Secteur laitier en France et en Europe : l’analyse économique de Vincent Chatellier
Quels sont les grands acteurs du secteur laitier à l’échelle mondiale ?
Vincent Chatellier : La production mondiale de lait a augmenté au cours des cinq dernières années au rythme moyen de 12 milliards de litres par an, soit l’équivalent de trois fois la production annuelle d’un pays comme le Danemark. Cette croissance s’observe essentiellement dans les pays qui connaissent une forte hausse de leur consommation, à savoir les pays asiatiques et de l’extrême orient. Elle croît également à un rythme soutenu aux Etats-Unis (+1,5 milliards de litres en moyenne par an au cours des dix dernières années), avec cependant de fortes variations en fonction de la conjoncture des prix. En Nouvelle-Zélande et en Australie, la production ne se développe plus comme elle le faisait par le passé. Cette zone du monde contribue pour 2% à la production laitière mondiale et réalise 40% du commerce mondial. Dans l’Union européenne (UE), la production de lait est stable aux environs de 150 milliards de litres, soit 26% du total mondial (contre 33% dix ans plus tôt).
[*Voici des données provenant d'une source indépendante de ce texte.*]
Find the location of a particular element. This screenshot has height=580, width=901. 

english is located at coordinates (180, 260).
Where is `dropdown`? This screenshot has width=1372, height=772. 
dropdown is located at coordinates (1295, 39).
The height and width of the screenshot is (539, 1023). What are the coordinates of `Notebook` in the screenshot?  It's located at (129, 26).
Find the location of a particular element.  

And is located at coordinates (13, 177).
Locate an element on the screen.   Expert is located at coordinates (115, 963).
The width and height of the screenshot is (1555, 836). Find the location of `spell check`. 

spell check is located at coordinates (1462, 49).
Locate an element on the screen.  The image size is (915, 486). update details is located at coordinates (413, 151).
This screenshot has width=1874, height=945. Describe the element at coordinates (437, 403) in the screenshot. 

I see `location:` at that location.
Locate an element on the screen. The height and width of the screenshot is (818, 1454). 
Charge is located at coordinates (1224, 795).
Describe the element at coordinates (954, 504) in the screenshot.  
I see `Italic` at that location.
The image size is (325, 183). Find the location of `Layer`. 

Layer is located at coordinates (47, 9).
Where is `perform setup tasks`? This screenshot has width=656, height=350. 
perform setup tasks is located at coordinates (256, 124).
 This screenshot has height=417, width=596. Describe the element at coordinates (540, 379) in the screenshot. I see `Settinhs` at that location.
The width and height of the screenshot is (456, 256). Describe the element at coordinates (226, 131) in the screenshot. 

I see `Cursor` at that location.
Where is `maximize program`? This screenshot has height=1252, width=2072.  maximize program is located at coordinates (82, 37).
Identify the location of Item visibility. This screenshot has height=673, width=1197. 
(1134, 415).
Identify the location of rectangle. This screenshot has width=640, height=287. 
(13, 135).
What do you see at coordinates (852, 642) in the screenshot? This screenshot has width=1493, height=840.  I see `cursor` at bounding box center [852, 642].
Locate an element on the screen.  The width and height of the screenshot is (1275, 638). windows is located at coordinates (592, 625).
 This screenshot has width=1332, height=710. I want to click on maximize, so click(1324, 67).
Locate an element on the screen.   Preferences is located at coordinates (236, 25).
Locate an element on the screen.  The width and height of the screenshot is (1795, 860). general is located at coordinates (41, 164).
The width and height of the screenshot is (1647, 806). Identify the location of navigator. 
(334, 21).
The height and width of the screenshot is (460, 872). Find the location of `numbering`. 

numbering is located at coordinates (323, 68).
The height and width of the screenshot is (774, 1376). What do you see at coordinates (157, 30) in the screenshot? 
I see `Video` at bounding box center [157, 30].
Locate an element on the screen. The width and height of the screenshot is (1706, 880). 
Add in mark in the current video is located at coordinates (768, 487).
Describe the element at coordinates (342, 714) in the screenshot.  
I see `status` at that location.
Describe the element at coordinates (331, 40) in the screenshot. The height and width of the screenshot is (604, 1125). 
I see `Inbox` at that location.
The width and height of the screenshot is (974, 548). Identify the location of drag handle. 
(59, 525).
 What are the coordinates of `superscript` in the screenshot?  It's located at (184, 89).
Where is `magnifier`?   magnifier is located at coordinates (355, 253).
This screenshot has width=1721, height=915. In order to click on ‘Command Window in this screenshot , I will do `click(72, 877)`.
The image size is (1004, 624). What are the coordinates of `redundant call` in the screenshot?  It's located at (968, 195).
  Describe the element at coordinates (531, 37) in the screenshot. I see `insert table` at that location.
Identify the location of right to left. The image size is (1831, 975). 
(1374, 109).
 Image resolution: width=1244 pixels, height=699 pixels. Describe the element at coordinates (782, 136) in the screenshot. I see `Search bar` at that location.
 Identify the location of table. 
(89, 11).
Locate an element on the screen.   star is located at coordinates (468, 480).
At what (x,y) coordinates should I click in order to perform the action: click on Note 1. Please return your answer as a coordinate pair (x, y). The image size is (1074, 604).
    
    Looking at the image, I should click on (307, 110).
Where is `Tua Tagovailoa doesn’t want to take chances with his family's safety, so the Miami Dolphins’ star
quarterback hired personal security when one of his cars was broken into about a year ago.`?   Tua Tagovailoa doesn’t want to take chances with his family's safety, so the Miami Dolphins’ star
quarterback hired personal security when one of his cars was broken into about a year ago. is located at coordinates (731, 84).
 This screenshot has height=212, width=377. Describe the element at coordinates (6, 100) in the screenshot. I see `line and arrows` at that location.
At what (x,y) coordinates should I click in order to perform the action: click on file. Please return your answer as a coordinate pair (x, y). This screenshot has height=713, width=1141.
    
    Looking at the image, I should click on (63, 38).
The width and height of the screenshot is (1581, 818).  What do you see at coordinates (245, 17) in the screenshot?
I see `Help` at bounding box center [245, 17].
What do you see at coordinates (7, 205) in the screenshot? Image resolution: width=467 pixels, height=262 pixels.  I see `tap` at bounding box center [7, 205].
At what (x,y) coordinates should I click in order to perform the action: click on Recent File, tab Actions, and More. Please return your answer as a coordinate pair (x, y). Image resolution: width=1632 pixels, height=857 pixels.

Les douze nouveaux Etats membres de l’UE réalisent une production laitière proche de celle de la France ; ils sont 105 millions d’habitants et ont un niveau de consommation par habitant nettement plus faible qu’en France (250 kg par an contre 370).
Le marché des produits laitiers, qui porte sur 7% de la production mondiale, est dominé par deux grandes zones, à savoir les deux pays de l’Océanie (40%) et l’UE (33%). De manière simplifiée, l’UE exporte du fromage vers les Etats-Unis et du beurre vers la Russie et, dans une moindre mesure, l’Egypte et l’Arabie Saoudite. Les exportations de l’Océanie sont focalisées surtout vers les pays asiatiques. Au sein de l’UE, les importations de produits laitiers représentent moins de 2% de sa consommation intérieure et les exportations s’élèvent à 10% de la production.
Quels sont les atouts et les faiblesses des exploitations laitières françaises ?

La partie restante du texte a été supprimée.